Teks
Mungkinkah cendekiawan Muslim mengulangi masa kejayaannya
Dalam kehidupan bermasyarakat, berbangsa, dan bernegara, sering muncul pertanyaan dari masyarakat terhadap sinkronisasi antara nilai-nilai agama dengan pembangunan, sebab dalam pelaksanaannya sering terjadi adanya persimpangan jalan antara nilai keagamaan dengan pelaksanaan program pembangunan.

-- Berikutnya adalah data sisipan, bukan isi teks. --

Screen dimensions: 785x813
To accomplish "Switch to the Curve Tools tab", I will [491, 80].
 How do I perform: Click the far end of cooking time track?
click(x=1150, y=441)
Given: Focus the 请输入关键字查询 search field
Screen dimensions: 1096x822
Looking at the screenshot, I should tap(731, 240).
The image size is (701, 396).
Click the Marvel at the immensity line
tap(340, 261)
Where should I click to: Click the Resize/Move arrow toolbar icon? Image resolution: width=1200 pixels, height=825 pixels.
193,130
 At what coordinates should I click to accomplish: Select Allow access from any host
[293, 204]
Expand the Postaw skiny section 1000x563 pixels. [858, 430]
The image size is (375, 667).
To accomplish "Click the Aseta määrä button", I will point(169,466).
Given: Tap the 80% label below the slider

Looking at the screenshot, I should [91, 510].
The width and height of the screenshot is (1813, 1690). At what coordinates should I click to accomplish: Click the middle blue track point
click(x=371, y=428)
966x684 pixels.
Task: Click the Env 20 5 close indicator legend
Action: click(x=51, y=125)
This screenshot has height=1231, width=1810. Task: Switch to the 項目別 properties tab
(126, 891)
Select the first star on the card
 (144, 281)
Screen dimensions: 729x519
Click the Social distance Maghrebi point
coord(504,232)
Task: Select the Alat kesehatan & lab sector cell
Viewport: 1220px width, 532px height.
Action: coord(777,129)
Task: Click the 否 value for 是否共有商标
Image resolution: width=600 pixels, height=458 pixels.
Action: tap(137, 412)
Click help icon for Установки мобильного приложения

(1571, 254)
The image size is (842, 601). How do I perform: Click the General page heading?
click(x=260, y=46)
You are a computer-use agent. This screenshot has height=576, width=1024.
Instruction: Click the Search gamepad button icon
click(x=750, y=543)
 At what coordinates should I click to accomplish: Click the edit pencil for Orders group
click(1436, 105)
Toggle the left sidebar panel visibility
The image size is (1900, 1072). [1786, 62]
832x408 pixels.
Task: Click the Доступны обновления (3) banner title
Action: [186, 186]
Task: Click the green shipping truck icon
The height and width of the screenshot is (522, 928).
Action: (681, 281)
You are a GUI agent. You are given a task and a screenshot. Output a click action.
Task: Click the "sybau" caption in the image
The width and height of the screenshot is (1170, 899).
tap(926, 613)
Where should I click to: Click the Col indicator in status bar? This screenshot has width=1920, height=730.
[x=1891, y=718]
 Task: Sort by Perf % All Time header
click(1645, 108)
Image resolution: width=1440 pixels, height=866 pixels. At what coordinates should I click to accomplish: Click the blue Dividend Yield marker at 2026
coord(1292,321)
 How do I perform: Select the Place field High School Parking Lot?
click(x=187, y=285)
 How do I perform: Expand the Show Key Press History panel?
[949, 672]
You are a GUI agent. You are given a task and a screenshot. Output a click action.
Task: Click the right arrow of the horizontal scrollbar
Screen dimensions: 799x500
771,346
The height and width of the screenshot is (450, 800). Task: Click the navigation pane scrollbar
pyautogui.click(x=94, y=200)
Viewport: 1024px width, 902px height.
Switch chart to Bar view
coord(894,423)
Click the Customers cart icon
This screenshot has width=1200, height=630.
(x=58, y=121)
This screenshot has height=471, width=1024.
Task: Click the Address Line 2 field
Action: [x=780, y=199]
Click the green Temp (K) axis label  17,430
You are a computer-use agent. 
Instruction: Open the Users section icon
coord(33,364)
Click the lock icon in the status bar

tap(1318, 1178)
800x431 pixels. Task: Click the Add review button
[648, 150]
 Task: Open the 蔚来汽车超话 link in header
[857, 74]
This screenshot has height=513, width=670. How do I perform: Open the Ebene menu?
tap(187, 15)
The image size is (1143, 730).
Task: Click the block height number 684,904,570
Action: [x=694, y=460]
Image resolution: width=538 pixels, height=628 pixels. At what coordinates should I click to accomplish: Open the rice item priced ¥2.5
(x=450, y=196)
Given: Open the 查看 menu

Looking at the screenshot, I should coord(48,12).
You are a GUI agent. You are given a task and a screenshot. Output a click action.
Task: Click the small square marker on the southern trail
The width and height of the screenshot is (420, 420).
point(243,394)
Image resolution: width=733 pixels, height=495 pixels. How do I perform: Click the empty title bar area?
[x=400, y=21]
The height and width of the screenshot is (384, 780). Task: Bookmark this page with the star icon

Di sinilah peran cendekiawan dalam mengembangkan penalaran terhadap keterkaitan antara agama dan kemajuan bangsa. Kebenaran dan keselamatan dalam kehidupan ini merupakan sesuatu yang didambakan oleh semua manusia, akibat perjalanan hidup yang dipenuhi dengan berbagai pengalaman pengembaraan. Dalam perjalanan kehidupan mengembara itu, manusia berupaya mencari arti-arti dari perjalanan itu. Sebab itulah, pada tahap awal evolusi keagamaan, sudah ada in nuce (inti) semua bentuk doktrin keilahian, entah yang berjenis gratia infusa (pelimpahan anugerah) maupun yang berjenis melodi keselamatan yang ketat lewat perbuatan baik.
Pada akhirnya, buku Mungkinkah Cendekiawan Muslim Mengulangi Masa Kejayaannya? berusaha menekankan bahwa agama dan pembangunan tak seharusnya ditempatkan pada posisi yang dikotomis. Sebab, agama pernah tampil dalam sejarah yang menjadi landasan etos kerja dalam membangun peradaban dunia, yaitu ketika agama bukan saja sesuai dengan penggunaan rasionalitas, melainkan juga menjadi kekuatan pendorong bagi peradaban yang menandakan lahirnya era kemajuan (‘ashr al tanwir). Maka, para
cendekiawan diharapkan dapat mengemban tugas sebagai penerus misi kenabian dan pendakwah, yang tidak hanya menjadi makhluk yang cerdas dan rasional (intelligent and rational being), tetapi juga menjadi makhluk rasional yang mampu mempersatukan dan mendermakan dirinya (rational being capable of communion and self-gift) untuk kebaikan dan kesejahteraan masyarakat.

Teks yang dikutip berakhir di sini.